Your answer must be an exact repeat of the lines from the one containing "Task: Click the file converter icon" through the last line of the records, both included, with no pictures.

Collected data
#####
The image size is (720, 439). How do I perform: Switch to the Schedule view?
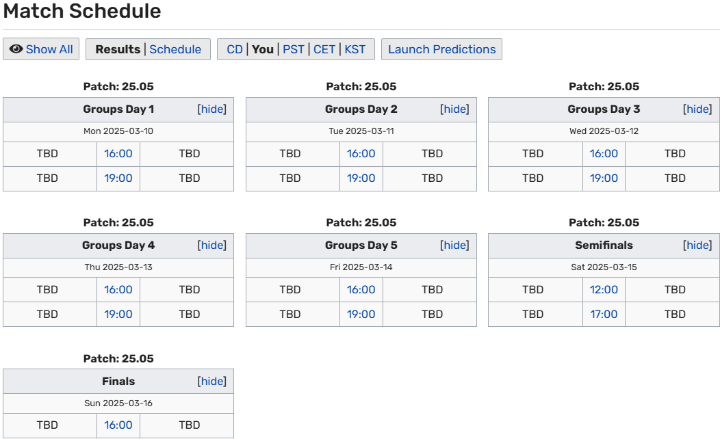point(175,49)
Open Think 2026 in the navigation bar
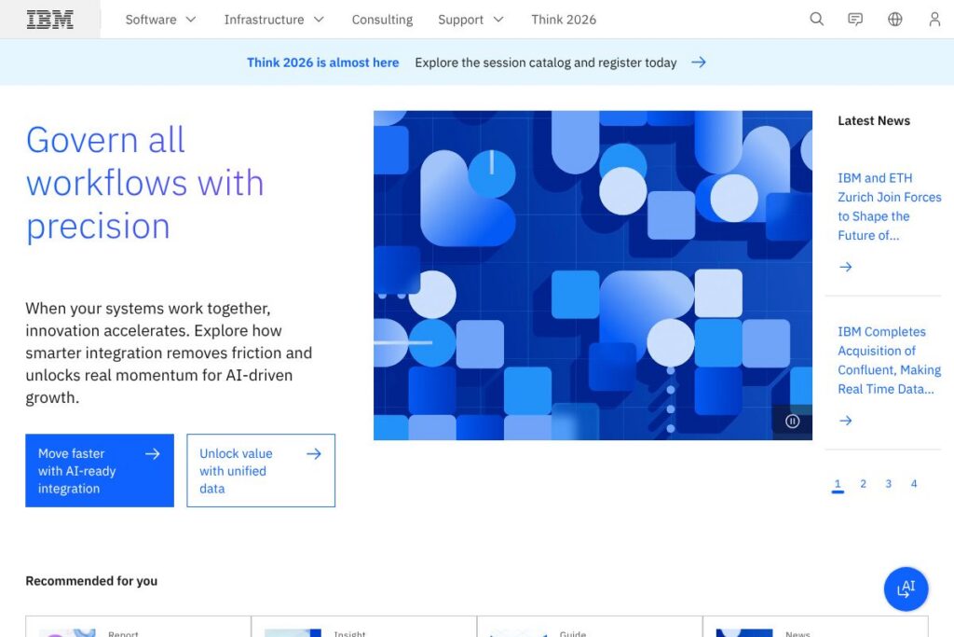 564,20
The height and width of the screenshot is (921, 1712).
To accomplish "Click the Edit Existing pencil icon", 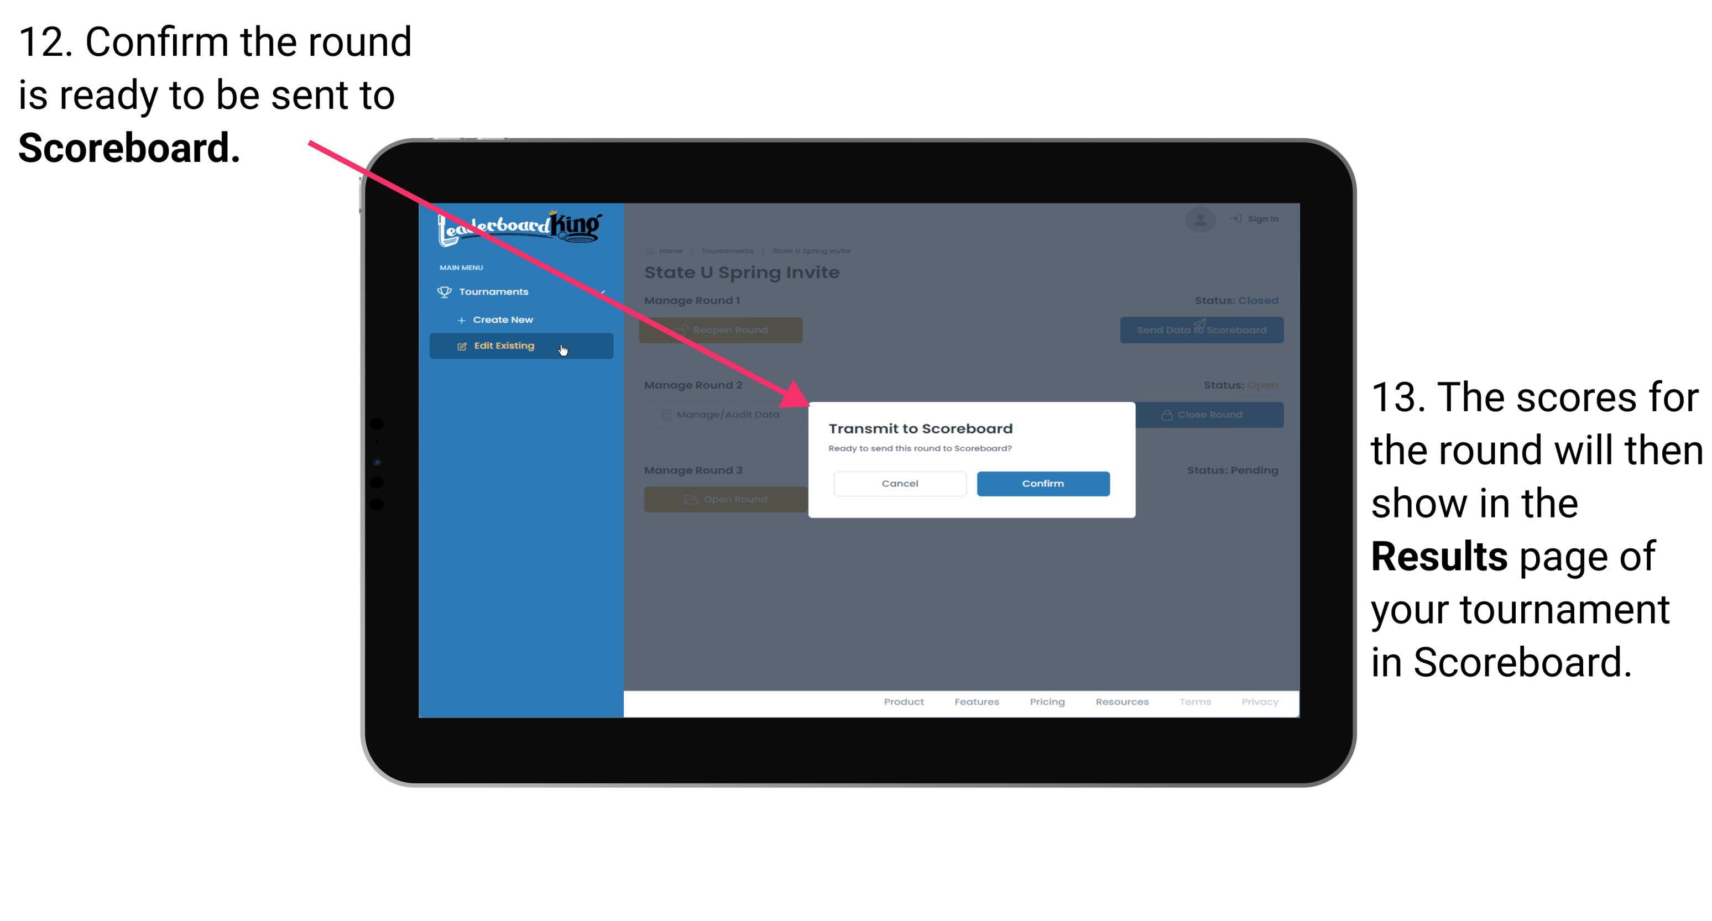I will (x=461, y=346).
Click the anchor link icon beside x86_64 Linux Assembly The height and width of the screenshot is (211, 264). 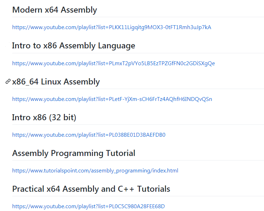(x=8, y=82)
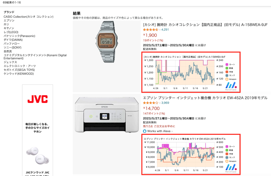Viewport: 271px width, 176px height.
Task: Expand the Works with Alexa dropdown arrow
Action: [172, 131]
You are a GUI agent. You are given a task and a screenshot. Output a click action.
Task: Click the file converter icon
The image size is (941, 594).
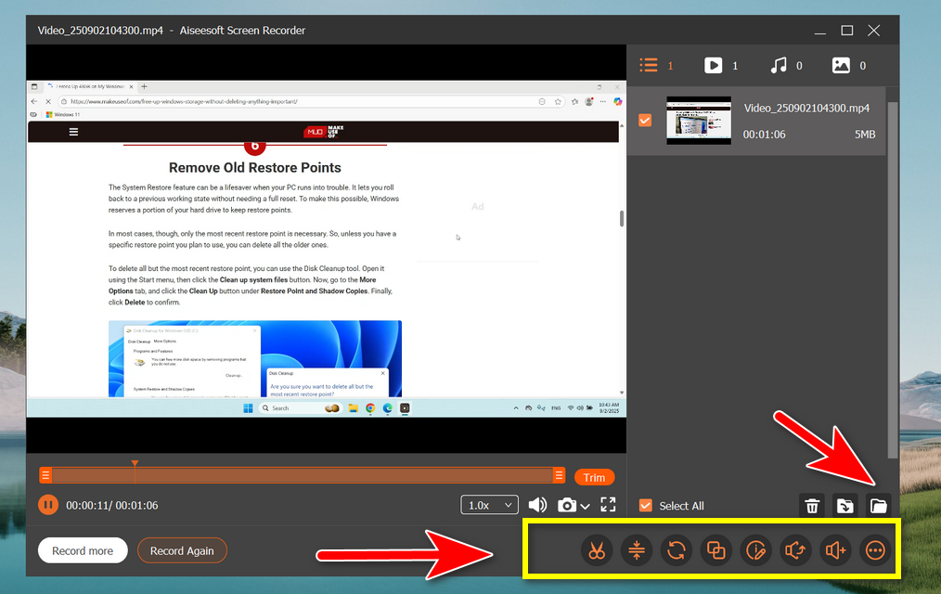(676, 550)
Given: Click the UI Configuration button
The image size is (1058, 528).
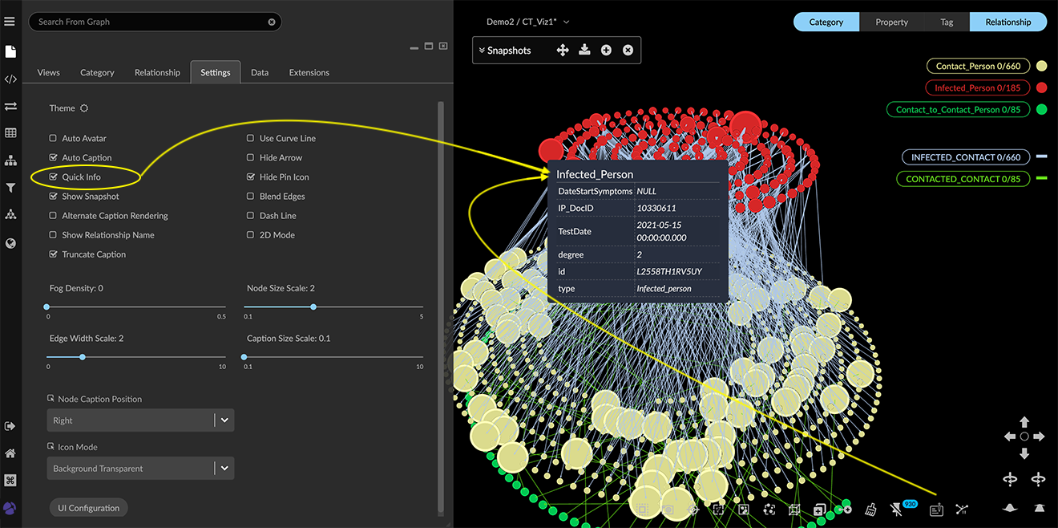Looking at the screenshot, I should (88, 508).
#####
* [THE ANSWER]:
Task: Click the file converter icon
The image size is (941, 594).
(676, 550)
Given: Click the UI Configuration button
The image size is (1058, 528).
Looking at the screenshot, I should (88, 508).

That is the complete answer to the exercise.